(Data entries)
###

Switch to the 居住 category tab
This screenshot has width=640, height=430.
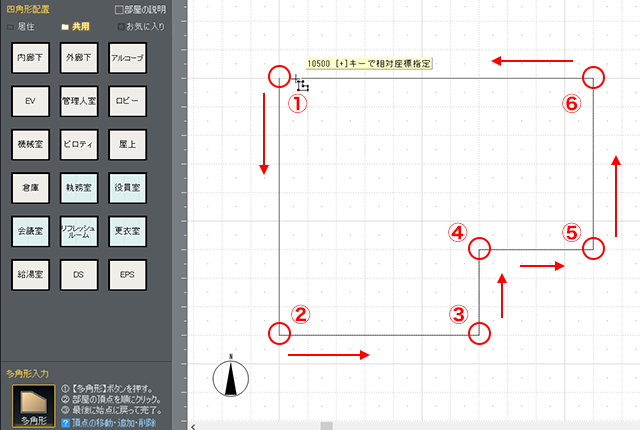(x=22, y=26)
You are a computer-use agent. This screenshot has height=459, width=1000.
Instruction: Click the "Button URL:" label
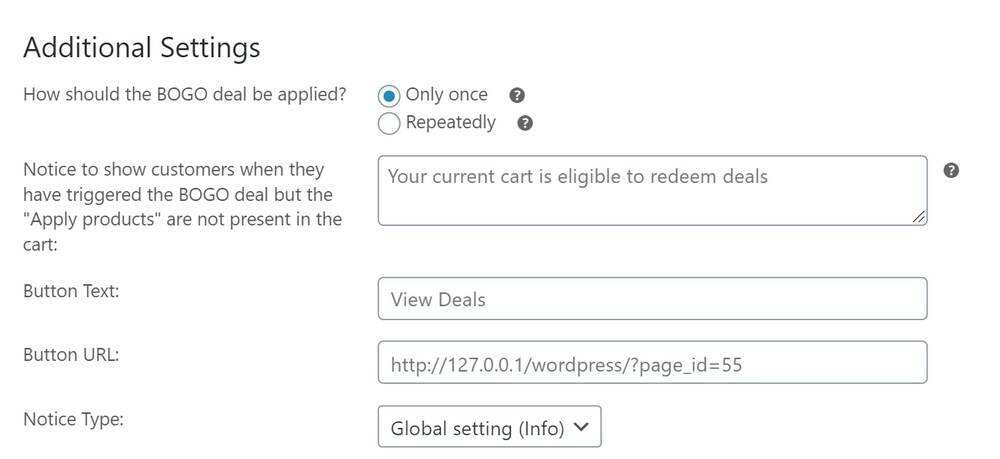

###

What to work on:
Reproduce the records in full and leave the images behind.

Written reply:
Switch to the 居住 category tab
This screenshot has width=640, height=430.
(x=22, y=26)
You are a computer-use agent. This screenshot has height=459, width=1000.
Instruction: Click the "Button URL:" label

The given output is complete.